Note that while for all contributors except mixer friction, we input an actual temperature, and conversions from Fahrenheit to Celcius are provided (and show the expected values). Mixer friction, however, is a temperature difference and hence conversion to the equivalent amount in Celcius is not the same. A normal conversion from F to C involves subtracting 32 (freezing temperature) and multiplying by 5, dividing by 9. For a temperature difference conversion, you leave out the subtraction of 32 (because it cancels out). Thus a mixer friction factor of 40F is equivalent to 22.2C, and not to 4.4C!
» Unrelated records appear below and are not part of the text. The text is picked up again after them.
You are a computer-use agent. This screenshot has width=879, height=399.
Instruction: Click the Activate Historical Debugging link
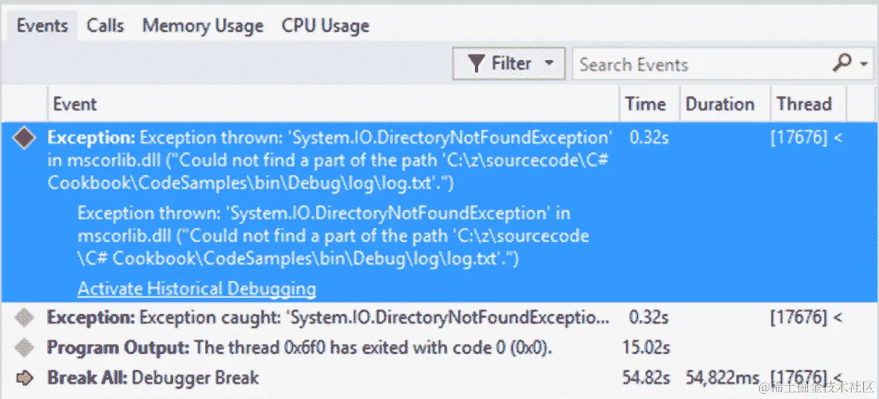point(197,289)
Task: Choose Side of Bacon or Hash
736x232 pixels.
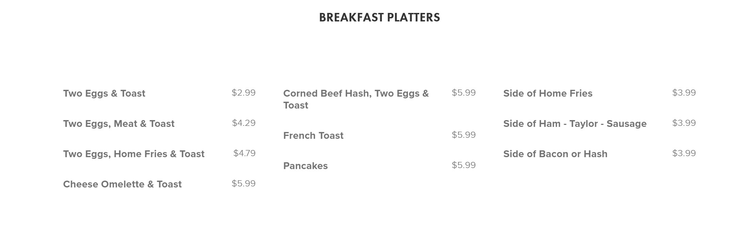Action: click(x=555, y=154)
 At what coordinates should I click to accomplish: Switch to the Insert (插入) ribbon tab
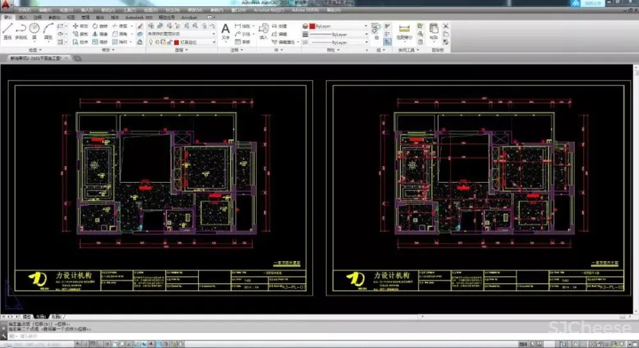point(22,17)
If the calculated water temperature would come out to be below freezing, we have a problem. We can't get ice out of the tap, let alone ice of a specific temperature. Converting ice into liquid water takes substantial energy. If we add ice to the dough mix and it converts back to water, it needs this energy, which is extracted from the rest of the ingredients, cooling the dough.
The amount of ice needed (in pounds) is computed by multiplying the total weight of all liquid ingredients, expressed in pounds, by the difference in temperature between the source water and the desired water temperature and then divide by the sum of source water temperature and 112. This is the formula for Fahrenheit. If you are working in Celcius, express the weight in kilograms, and instead of 112 use 80 (the original 112 + 32 from the conversion from F to C, multiplied by 5/9). This will give the amount of ice in kilograms.
The ice should be flaked or crushed ice in order to increase the contact surface and to facilitate the liberation of the latent heat.